Biyogüvenlik Kurulu'nun daha önce ithalatına izin verdiği 3 soya ve 13 mısır çeşidinin yanı sıra geçtiğimiz günlerde Biyoetanol Üreticileri Derneği İktisadi İşletmesi'nin biyoetanol üretiminde kullanılmak üzere ithalat izni istediği 22 mısır çeşidine de basitleştirilmiş işlem uygulamaya karar vermesi GDO'lu ürünler hakkında endişeleri artırmıştı. 
Toplantı sonrasında DÜNYA'nın sorularını yanıtlayan Eker, GDO'lu ürünlerin ithal izinlerinde hiçbir payının olmadığını ifade etti. GDO konusunda kendisini muhafazakar olarak tanımlayan ve GDO'ya karşı olduğunu ifade eden Eker, Türkiye'de GDO'lu ürün üretmeyi kendisinin yasakladığını söyledi. Bununla birlikte Türkiye'nin dünya ticaretinin bir parçası ve DTÖ'nün bir üyesi olduğunu hatırlatan Eker, Türkiye'nin gıda dahil dış ticarete kuralların dışında bir yasak koyamayacağını dile getirdi. 

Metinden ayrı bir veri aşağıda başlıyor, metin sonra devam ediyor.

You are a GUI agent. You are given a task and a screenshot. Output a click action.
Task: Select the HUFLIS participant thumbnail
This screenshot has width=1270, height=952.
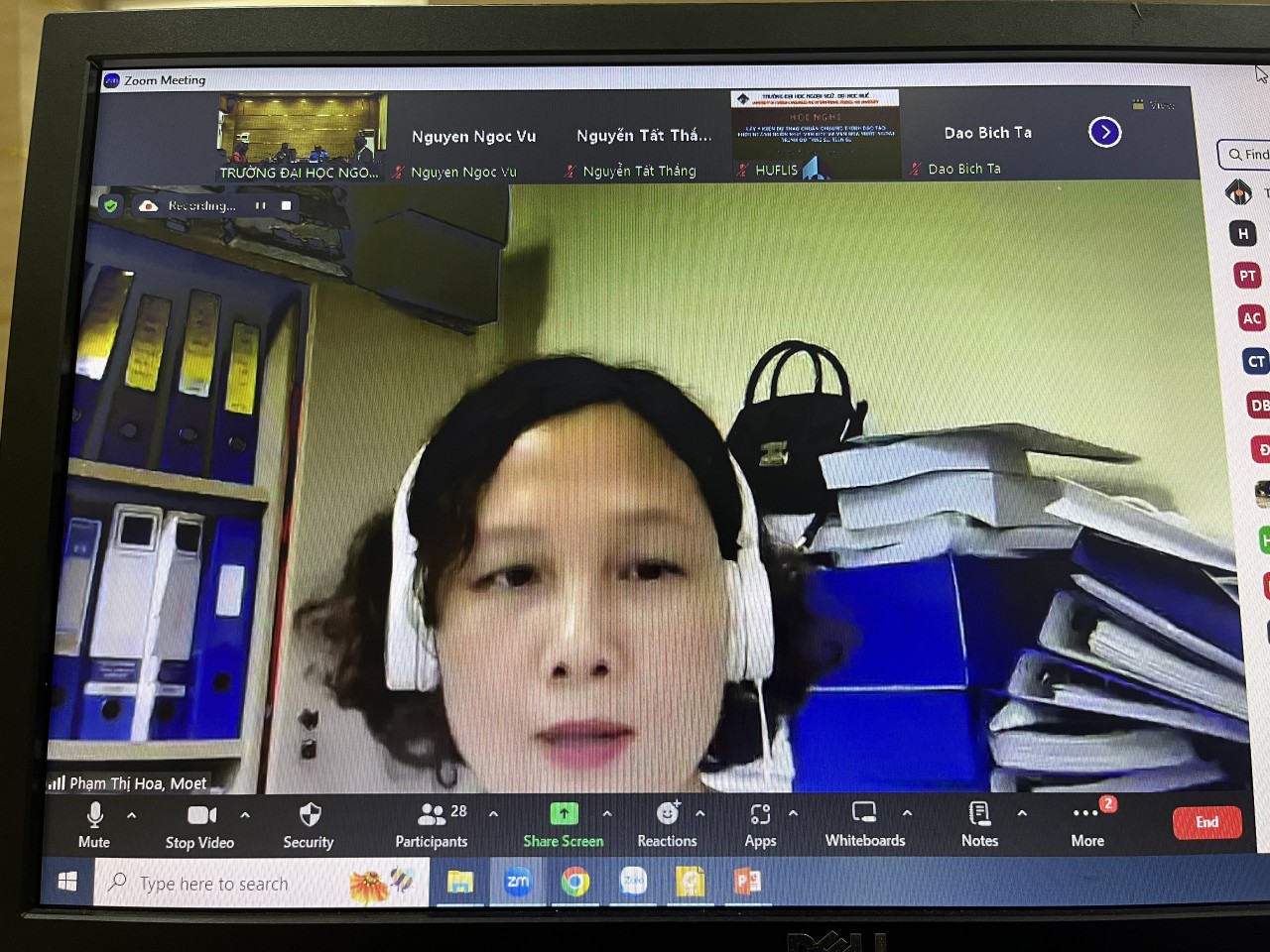[x=816, y=134]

Eker, GDO'lu ürünlerin ithalat süreciyle ilgili şu ifadeleri kullandı: "Eğer içinde GDO olan bir ürün ithal edilecekse, ithal edecek firma Biyogüvenlik Kurulu'na başvurur. Ardından bilim komiteleri her bir genin insan, hayvan ve bitki sağlığı riski taşıyıp taşımadığına bakar. Bunların dışında dünyada olmayan bir denetim olan sosyo-ekonomik risk de ölçülür. Bunun ardından sunulan rapor içinde üniversitelerin, meslek kuruluşlarının, üretici birliklerinin ve kamunun olduğu 9 kişilik bilim kurulu tarafından incelenir ve duruma göre izin ya da ret çıkar. Bu izin de sadece kullanım için. Üretim kesinlikle yasak. Benim bu süreçlerde rolüm yok. Tamamen bağımsız olarak çalışıyorlar."

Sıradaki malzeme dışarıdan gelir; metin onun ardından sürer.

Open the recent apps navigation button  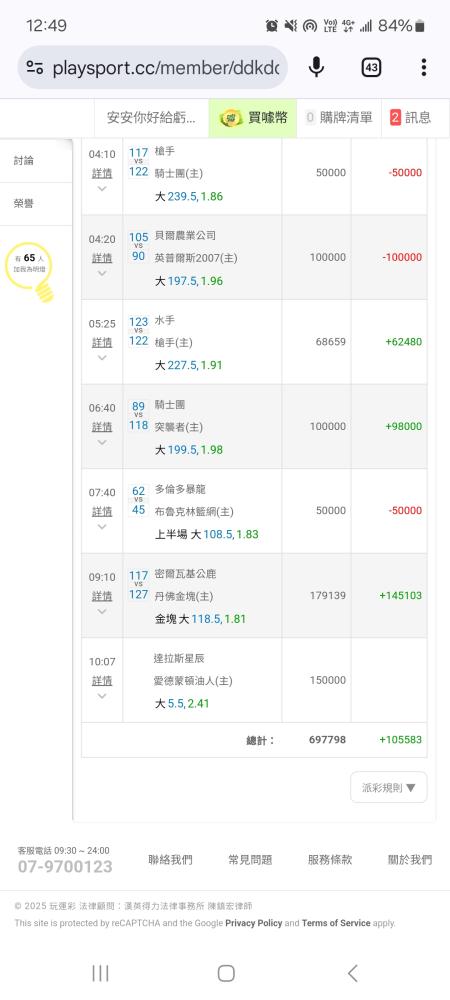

AB'nin GDO üretme kararını ülkelere bıraktığını ancak tüketime ise merkezden karar verdiğini hatırlatan Eker, tüketimle ilgili merkezden alınan kararlara tüm üyelerin uyduğunu söyledi. Bu açıdan Türkiye'nin Avrupa Birliği ülkelerinden çok daha güvenli olduğunu ifade eden Eker, şu ana kadar ithalat izni verilen ürünlerinin tümünün hayvan yemleriyle ilgili olduğunu belirtti.